When searching for a funeral home near you, you should look for one that is qualified to help you with ceremonial arrangements and legal paperwork. In return, your funeral director in Melbourne will ask you for some information to help them make arrangements.
Here is what you will probably need to know when planning a funeral. Gathering this information ahead of time can make planning a funeral as smooth as possible.
Basic Information About the Deceased
The first thing the average funeral home in Melbourne will ask you is some simple information about your loved one. You will need to tell them their full name, birth and death dates, address, and location of death. Funeral homes are responsible for releasing documents that transfer your loved one’s body from the coroner to their establishment, which is why they need this information.
The faster you can get this information to your funeral home director, the faster they will be able to begin preparing the funeral for your loved one.
Information About Next of Kin
Depending on local ordinances, your funeral director in Melbourne may be required to communicate with the senior next of kin only. This is usually a spouse or partner, then the eldest child, then a surviving parent or legal representative.
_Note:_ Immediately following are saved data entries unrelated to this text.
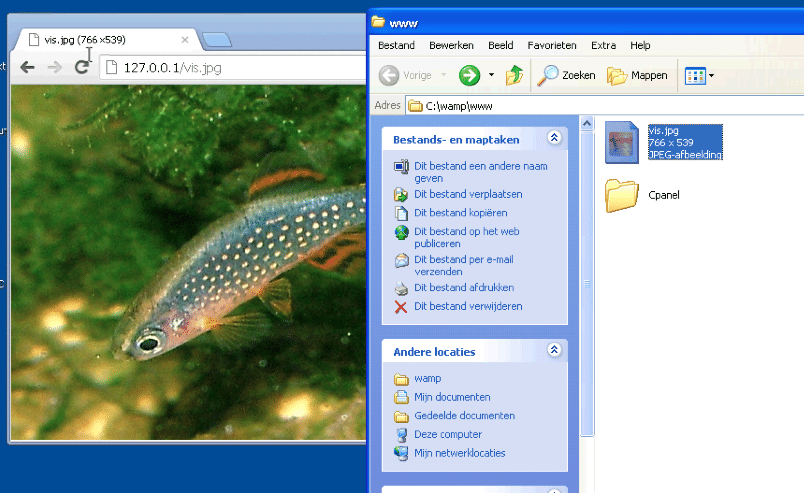
Task: Click the Explorer forward green arrow button
Action: tap(469, 75)
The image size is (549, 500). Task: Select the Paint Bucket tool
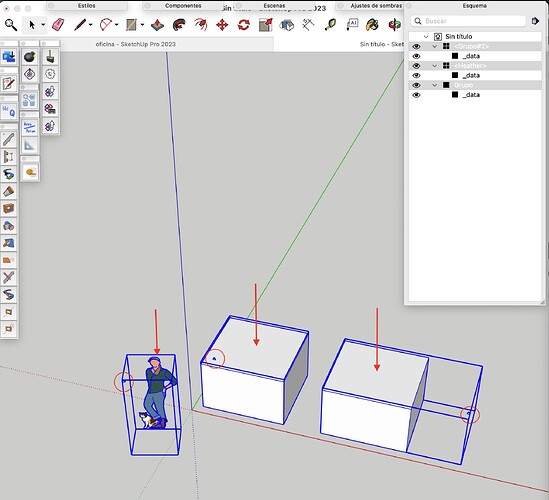[x=373, y=25]
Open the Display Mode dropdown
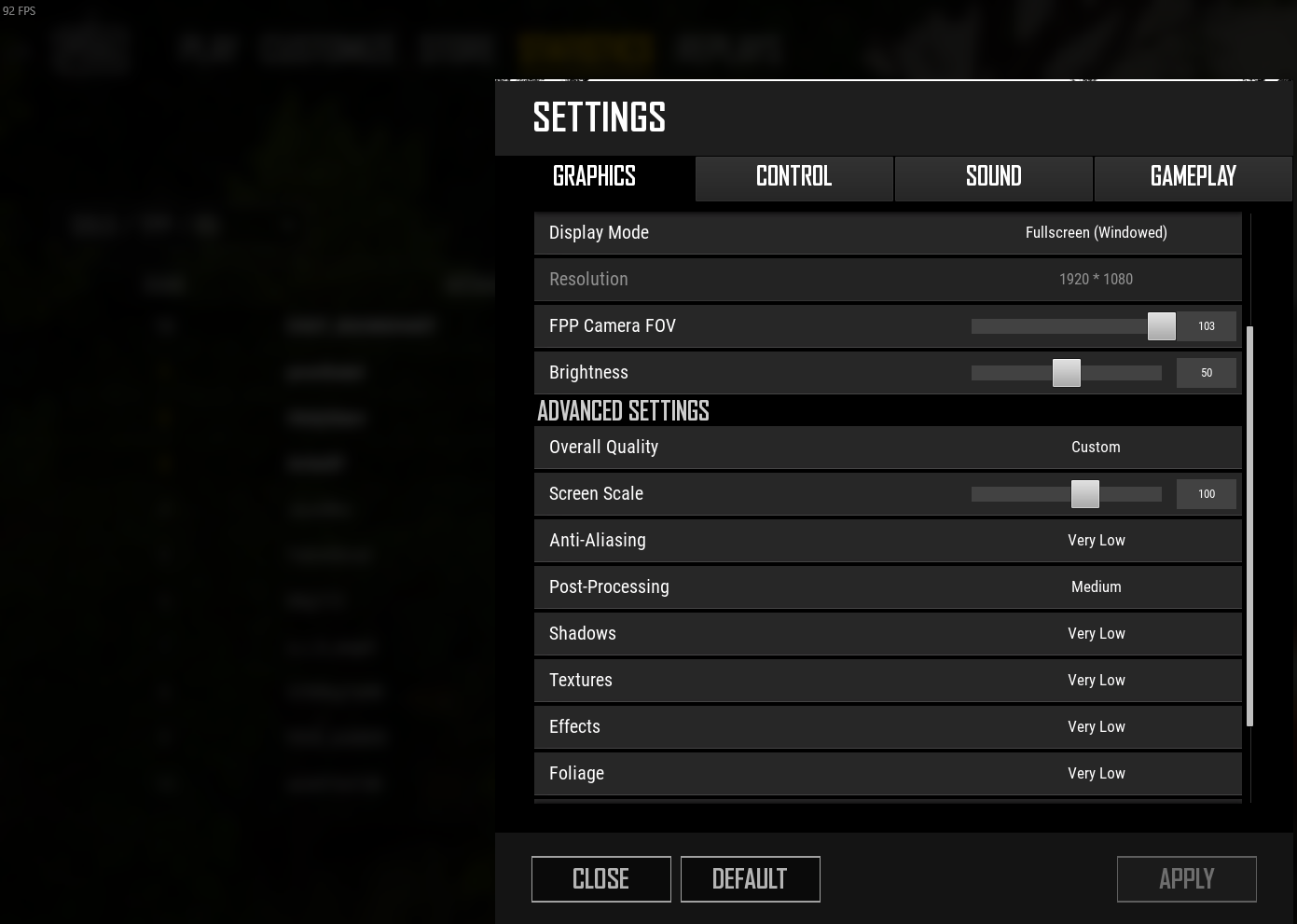 1096,233
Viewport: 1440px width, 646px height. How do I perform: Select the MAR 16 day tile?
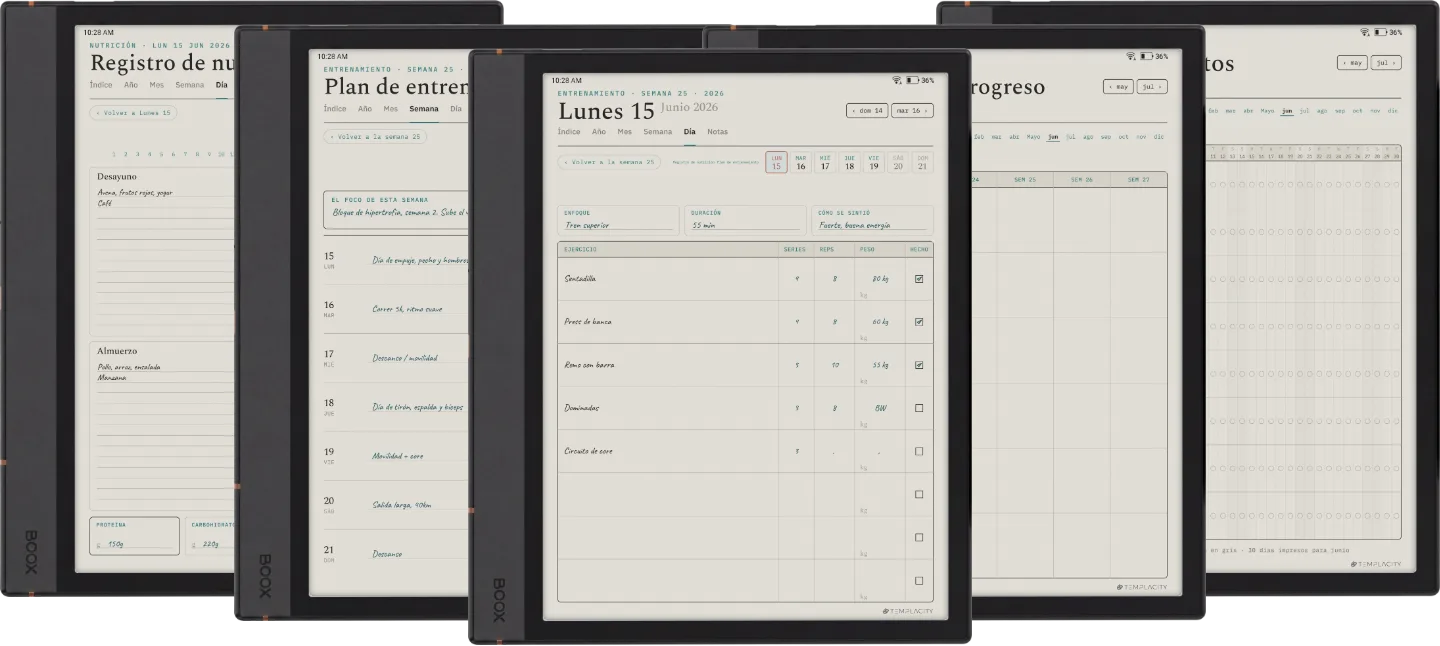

However, if the deceased specified someone else as their preferred next of kin in their will, then preference is given to that person.
If there are divisions within the family, you should resolve that or put your disagreements on pause before talking to a funeral director. Disagreements will only make the process longer and more difficult.
Details About the Life of the Deceased
Besides the funeral arrangements, funeral home directors are also responsible for creating death certificates, which they will provide to the family after a funeral. They will also register the death with local authorities. As such, you should have the following basic information on hand to assist the director with filling out the death certificate.
First, you will need information about all of your loved one’s marriages, not just their current ones. This includes the date and location of the marriage as well as the spouse’s names, including any maiden names.
You will also need information about the deceased’s family. The death certificate needs to contain the full names and occupations of the parents, including maiden names. The official Births, Deaths, and Marriages registry requires this information. If you are not sure, you can find this information on your loved one’s birth or marriage certificates.
If the deceased had any children, whether they were biological or adopted, their given names and dates of birth will also go on the death certificate. Depending on the locality, stepchildren are not included, so check with local authorities.
Finally, you will need some basic information about the deceased. If they were not born in Australia, you will still need to provide their date and place of birth along with the year of immigration (an estimate is fine if you don’t know the exact year). You will also need to list their occupation. If they held multiple jobs, pick the one where they worked the longest or that meant the most to them.
A funeral home near you should be able to take care of legal requirements and help you plan the service commemorating your loved one. The director can advise you on selecting coffins, music, media, or someone to preside over the service, but ultimately, they should allow your family to make the final decision. A funeral home that attempts to pressure you into a service you know your loved one would not want because “that is how things are done” is not one you should trust.
Funeral directors can help you during your bereavement by planning a service befitting your loved one and handling legal information such as issuing a death certificate. However, they will need information from you about the deceased to complete their obligation. By having this information on hand, you can make the process smoother so you can focus on grieving.